Einsamkeit und deren Ursachen sind ein gesellschaftliches Phänomen. Gerade in den letzten eineinhalb Jahren die von der Pandemie geprägt waren, hat sich das deutlich gezeigt. Die Forderung, soziale Kontakte auf das Minimum zu reduzieren, das erzwungene Alleine- und „nur-mit-sich-selbst-beschäftigt“-Sein hat bei Vielen dieses Gefühl wieder erzeugt. Plötzlich waren nicht nur am Rande der Gesellschaft lebende Menschen mit Einsamkeit konfrontiert. Einsamkeit betraf bisher jene, die nicht oder nur eingeschränkt am gesellschaftlichen Leben teilnehmen konnten. Viele Ältere die nicht mehr mobil genug sind, Kranke die nicht fit genug sind, Ärmere die sich keine Eintrittspreise leisten können und jene die Ausgrenzung erleben. Hinzu kommt, dass Einsamkeit ein Tabuthema wie Alter, Krankheit und Tod ist, über das kaum öffentlich gesprochen wird. Viele merken nach Jahrzehnten selbst nicht mehr, wie sehr sie dadurch bedroht sind. Manche sind durch ihren Alltag dermaßen eingeteilt und gefordert und fühlen sich mit ihren Problemen im Stich gelassen, kennen auch niemand an den sie sich wenden könnten. Gerade wenn etwas alleine nicht mehr geschafft wird, müssen Institutionen einspringen und das soziale Umfeld ersetzen. Weil ungerne darüber gesprochen wird, fehlt auch der gesellschaftliche Konsens derartige Strukturen adäquat zu finanzieren und trotzdem wird erwartet sie bereitzustellen. Alles in Allem, starke Argumente für ein eigenes Ministerium. Welche Agenden könnte ein solches Ministerium übernehmen. Maßnahmen gegen soziale Isolation, Förderung der Durchmischung gesellschaftlicher Schichten, Berücksichtigung in der Planung und Neubau von Einrichtungen und Förderung von niederschwelligen und preisgünstigen kulturellen Angeboten für Randgruppen. Es wurde auch überlegt einen anderen Namen für ein derartiges Ministerium zu finden und Begegnungsministerium genannt. Auch bei der anstehenden Pflegereform sollte das Thema Berücksichtigung finden. Zum Beispiel wird bei der Berechnung des Pflegegeldes kaum darauf geachtet. Nicht zuletzt wurde bei Freizeitangeboten der Sparstift angesetzt da dies nicht unter Pflichtleistungen des Chancengleichheitsgesetzes fällt.

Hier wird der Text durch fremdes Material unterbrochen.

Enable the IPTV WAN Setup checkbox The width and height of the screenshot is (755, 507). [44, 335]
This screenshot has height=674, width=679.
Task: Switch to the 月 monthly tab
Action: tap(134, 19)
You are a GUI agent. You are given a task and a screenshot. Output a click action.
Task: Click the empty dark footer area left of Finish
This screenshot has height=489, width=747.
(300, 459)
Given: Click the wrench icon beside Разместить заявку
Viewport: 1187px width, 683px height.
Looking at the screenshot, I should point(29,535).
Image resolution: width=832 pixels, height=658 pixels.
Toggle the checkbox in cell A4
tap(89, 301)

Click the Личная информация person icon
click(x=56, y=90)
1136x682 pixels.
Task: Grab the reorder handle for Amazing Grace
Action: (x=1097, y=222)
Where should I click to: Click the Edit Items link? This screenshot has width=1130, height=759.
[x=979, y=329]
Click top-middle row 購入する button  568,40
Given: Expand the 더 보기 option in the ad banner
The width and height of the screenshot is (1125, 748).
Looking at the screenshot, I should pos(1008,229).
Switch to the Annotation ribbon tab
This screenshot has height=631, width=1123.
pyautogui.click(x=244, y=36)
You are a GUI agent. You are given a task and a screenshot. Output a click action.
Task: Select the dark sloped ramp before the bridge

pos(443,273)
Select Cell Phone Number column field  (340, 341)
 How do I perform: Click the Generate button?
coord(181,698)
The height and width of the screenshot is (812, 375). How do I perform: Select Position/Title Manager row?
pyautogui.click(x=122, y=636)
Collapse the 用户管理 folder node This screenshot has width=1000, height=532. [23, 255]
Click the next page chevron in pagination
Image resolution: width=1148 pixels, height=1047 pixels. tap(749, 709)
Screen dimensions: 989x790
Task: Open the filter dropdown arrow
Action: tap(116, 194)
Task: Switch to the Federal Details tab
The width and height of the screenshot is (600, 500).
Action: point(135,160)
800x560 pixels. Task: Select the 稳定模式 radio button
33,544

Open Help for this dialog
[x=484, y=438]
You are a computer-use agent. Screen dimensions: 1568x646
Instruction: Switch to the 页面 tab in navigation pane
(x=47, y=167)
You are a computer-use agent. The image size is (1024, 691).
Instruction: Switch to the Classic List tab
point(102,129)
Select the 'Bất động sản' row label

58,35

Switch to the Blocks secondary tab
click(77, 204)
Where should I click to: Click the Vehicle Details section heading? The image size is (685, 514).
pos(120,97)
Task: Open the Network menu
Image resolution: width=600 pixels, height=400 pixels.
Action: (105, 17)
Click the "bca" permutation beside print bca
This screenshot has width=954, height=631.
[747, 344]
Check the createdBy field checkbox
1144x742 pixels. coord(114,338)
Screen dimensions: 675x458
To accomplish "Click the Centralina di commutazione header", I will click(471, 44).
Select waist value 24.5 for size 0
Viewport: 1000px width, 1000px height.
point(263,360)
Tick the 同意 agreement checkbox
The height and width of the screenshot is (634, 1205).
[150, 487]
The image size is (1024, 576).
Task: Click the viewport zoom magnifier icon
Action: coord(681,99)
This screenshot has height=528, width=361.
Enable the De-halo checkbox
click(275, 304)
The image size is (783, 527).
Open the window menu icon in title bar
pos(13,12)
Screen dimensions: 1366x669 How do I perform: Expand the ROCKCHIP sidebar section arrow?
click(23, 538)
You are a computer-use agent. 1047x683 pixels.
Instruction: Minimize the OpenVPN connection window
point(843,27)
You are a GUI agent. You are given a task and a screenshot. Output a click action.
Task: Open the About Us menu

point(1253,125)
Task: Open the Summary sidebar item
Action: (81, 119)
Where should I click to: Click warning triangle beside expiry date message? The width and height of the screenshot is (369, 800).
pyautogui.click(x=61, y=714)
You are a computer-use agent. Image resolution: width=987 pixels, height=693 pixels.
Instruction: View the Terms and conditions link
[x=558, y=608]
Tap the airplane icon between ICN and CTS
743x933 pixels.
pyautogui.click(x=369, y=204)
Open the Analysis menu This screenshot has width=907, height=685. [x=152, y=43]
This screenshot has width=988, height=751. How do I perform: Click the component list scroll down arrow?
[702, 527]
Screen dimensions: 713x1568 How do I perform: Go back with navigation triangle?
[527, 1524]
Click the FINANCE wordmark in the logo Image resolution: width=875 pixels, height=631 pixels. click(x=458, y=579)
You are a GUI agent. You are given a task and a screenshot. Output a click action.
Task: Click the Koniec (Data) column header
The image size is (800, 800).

Ein weiterer Gesprächspunkt war die Bedeutung von Medien und Einsamkeit. Wer sich einsam fühlt versucht mit Fernsehen und Internet dagegen anzugehen. Das unverbindliche Eintauchen in andere Welten tröstet und man ist nicht mehr alleine. Doch vieles erscheint unmöglich und unerreichbar, versteckte kommerzielle Interessen sollen Bedürfnisse und Sehnsüchte wecken. Oft bleibt gerade deshalb Frustration und erst recht das Gefühl von Einsamkeit. In sozialen Foren sortieren Algorithmen welche Inhalte angezeigt werden, es entsteht jene Filterblase, die wiederum isoliert. Zum Abschluss bleibt noch die oft erwähnte Eigenverantwortung. Das bedeutet sich um seine sozialen Kontakte kümmern. Sie müssen gepflegt werden, brauchen Zeit und die Fähigkeit sich mit Anderen auseinander zu setzen und manche Eigenheit zu tolerieren. Gerade die Auseinandersetzung bringt wichtige Rückmeldungen und die Erkenntnis nicht alleine auf der Erde zu sein.